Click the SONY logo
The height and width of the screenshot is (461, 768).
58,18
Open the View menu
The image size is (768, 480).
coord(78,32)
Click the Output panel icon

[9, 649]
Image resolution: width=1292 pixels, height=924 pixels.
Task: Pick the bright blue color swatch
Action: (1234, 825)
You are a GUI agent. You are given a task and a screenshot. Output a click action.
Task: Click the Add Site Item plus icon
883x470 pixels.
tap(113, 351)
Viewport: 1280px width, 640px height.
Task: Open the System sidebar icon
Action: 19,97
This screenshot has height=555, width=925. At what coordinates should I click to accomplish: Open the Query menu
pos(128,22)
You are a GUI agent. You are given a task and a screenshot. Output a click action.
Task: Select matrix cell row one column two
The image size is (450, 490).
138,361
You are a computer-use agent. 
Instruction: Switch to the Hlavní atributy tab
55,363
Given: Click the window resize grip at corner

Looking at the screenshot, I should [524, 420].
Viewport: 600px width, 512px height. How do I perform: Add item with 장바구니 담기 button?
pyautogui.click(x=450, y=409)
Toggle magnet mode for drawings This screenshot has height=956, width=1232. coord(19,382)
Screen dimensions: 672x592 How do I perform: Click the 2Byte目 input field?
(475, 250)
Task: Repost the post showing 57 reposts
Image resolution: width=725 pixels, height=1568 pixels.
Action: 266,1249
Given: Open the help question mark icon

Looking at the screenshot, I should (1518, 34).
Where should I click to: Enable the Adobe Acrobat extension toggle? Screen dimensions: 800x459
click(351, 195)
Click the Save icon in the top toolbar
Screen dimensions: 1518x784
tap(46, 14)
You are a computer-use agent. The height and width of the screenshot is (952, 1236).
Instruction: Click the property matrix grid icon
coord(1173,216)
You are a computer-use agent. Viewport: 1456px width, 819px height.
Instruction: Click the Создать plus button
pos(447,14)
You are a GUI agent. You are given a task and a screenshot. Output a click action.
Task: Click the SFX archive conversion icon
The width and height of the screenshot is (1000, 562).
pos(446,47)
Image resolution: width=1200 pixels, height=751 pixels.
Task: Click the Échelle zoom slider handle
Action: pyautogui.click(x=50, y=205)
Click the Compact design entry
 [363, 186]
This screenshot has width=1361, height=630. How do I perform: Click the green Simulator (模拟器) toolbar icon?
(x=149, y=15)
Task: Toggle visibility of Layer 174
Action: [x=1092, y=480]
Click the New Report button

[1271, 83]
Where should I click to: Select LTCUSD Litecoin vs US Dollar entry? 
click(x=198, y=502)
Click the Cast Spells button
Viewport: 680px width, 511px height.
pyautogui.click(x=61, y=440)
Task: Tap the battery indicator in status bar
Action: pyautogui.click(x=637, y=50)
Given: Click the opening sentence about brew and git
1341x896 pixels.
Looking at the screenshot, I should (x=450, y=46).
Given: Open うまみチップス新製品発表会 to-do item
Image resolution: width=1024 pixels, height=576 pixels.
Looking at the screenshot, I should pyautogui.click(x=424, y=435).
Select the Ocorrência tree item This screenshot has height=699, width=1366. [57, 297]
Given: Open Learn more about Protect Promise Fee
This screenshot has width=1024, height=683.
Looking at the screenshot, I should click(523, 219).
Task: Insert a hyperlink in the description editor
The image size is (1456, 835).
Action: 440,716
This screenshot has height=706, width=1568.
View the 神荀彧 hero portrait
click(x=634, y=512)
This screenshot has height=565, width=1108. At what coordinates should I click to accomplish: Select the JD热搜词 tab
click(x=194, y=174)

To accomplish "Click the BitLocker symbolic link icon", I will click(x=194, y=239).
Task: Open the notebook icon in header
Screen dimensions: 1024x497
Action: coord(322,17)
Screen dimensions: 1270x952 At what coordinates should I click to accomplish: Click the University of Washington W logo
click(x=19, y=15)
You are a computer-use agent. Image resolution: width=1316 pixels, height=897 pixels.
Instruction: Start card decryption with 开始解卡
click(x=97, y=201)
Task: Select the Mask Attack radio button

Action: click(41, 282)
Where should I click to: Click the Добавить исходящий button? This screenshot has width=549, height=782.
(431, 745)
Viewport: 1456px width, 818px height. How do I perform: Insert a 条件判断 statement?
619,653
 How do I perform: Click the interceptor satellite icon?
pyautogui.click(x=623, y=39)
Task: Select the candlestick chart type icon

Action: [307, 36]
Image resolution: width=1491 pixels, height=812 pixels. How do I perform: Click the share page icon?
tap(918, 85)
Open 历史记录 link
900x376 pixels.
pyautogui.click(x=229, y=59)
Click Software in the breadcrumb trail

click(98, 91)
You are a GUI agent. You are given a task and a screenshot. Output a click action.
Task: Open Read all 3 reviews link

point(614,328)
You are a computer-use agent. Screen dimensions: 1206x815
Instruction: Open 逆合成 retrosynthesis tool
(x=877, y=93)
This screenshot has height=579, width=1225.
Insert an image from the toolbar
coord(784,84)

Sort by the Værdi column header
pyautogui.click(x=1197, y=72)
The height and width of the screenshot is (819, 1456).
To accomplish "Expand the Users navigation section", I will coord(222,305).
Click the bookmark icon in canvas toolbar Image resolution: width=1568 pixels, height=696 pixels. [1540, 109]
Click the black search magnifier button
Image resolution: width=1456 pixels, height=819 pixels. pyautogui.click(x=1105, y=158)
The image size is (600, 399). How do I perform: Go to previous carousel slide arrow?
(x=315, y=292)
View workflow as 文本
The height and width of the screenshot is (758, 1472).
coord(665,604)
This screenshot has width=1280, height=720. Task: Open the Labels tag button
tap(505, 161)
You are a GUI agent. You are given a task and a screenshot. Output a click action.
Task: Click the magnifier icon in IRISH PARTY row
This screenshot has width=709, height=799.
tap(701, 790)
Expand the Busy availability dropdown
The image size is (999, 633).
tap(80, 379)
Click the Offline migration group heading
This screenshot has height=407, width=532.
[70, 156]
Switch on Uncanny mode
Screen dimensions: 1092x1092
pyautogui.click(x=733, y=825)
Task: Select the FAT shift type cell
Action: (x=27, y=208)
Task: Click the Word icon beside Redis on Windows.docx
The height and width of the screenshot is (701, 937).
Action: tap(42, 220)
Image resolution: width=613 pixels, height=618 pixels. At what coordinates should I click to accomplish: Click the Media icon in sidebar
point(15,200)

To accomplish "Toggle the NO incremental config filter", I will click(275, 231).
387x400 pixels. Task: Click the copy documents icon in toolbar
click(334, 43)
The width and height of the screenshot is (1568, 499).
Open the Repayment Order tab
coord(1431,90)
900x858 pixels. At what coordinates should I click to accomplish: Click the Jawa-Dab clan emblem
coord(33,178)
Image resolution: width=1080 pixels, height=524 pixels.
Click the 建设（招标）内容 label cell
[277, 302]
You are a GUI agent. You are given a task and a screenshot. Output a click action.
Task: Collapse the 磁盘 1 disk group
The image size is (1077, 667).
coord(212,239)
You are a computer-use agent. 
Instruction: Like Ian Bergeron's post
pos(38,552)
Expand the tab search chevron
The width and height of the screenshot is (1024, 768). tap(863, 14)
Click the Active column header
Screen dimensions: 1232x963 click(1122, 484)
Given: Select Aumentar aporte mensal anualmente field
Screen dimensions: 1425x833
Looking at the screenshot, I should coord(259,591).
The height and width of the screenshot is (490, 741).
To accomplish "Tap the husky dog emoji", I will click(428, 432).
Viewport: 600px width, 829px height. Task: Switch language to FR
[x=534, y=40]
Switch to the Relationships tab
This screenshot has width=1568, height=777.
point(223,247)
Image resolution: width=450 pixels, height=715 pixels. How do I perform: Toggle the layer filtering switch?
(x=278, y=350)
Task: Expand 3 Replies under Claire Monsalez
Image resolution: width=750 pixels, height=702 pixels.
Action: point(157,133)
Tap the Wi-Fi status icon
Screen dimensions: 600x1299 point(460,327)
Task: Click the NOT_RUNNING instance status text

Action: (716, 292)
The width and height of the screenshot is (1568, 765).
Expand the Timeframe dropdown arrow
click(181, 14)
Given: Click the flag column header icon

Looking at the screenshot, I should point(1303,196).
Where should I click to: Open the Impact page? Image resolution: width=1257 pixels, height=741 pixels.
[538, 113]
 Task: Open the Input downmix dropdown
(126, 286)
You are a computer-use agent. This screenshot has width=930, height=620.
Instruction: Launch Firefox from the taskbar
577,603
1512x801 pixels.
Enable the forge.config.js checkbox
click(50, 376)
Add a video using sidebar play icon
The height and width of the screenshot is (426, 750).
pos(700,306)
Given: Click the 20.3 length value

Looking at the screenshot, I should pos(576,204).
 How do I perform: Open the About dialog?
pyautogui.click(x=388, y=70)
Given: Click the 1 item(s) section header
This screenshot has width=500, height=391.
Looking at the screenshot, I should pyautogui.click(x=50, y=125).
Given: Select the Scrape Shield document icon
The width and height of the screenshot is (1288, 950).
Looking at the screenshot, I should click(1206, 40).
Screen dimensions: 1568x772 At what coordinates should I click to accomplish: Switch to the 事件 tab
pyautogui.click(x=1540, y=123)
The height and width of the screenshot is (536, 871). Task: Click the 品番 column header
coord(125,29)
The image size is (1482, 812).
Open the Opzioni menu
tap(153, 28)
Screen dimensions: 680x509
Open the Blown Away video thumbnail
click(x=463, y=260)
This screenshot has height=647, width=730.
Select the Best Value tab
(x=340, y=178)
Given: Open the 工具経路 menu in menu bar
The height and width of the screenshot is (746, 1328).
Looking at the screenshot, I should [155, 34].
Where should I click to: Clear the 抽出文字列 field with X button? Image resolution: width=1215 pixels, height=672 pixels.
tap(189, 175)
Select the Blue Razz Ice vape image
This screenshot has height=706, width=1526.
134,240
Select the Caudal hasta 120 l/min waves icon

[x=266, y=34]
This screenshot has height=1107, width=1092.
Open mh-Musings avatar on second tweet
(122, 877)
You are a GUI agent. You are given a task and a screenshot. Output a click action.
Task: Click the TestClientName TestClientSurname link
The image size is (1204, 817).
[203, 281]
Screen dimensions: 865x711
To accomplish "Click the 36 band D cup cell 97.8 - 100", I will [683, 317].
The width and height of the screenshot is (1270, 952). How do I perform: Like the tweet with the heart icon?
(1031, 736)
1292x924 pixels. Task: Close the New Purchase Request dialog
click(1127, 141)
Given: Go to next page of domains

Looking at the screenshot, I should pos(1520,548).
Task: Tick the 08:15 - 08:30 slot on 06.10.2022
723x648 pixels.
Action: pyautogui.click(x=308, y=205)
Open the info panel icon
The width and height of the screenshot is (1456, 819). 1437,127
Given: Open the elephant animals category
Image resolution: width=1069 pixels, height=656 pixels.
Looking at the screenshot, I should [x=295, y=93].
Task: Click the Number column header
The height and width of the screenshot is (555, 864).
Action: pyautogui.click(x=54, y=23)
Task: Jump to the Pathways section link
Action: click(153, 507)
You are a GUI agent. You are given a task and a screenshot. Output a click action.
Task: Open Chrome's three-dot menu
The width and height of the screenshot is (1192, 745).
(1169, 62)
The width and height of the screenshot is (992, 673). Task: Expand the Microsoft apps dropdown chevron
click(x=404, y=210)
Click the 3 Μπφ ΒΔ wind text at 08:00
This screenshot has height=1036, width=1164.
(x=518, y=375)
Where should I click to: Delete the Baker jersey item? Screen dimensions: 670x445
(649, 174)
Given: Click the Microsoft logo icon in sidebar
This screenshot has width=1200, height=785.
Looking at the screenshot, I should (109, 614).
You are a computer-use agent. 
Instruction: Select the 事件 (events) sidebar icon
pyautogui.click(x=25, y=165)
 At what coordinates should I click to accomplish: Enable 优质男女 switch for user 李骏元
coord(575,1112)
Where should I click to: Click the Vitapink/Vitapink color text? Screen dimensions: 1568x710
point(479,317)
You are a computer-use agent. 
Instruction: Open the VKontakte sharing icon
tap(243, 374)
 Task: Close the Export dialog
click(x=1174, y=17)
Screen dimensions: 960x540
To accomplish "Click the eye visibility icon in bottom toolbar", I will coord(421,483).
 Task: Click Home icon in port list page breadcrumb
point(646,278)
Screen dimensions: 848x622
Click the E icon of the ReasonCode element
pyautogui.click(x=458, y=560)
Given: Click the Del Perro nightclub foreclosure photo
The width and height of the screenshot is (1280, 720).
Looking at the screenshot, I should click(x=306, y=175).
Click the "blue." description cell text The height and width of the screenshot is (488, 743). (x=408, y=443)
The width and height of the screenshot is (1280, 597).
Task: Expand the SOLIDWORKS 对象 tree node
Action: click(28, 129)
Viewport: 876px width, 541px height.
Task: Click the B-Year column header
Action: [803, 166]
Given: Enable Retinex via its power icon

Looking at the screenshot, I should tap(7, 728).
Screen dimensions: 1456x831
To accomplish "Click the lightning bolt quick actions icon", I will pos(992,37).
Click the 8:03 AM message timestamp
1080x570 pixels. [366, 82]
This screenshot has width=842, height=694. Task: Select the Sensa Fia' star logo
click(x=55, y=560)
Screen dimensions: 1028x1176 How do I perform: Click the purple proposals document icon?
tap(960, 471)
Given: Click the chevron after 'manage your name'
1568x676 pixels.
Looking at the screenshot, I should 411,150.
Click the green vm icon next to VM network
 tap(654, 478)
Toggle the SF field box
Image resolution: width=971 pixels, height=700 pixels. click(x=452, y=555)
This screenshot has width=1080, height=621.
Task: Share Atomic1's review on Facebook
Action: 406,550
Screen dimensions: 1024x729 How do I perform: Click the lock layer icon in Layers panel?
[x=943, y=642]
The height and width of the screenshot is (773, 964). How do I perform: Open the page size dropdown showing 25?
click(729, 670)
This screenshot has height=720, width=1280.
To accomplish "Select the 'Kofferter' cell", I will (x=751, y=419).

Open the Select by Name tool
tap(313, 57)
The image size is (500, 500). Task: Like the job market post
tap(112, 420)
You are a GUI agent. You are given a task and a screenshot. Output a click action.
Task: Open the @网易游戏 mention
——
Update the records in the stretch from "Add a video using sidebar play icon" through "Looking at the screenshot, I should click(1206, 40).", replacing "About dialog" with "Settings dialog" and leaving everything else unchanged. Give only those lines.

Add a video using sidebar play icon
The height and width of the screenshot is (426, 750).
pos(700,306)
Given: Click the 20.3 length value

Looking at the screenshot, I should pos(576,204).
 How do I perform: Open the Settings dialog?
pyautogui.click(x=388, y=70)
Given: Click the 1 item(s) section header
This screenshot has width=500, height=391.
Looking at the screenshot, I should pyautogui.click(x=50, y=125).
Given: Select the Scrape Shield document icon
The width and height of the screenshot is (1288, 950).
Looking at the screenshot, I should click(1206, 40).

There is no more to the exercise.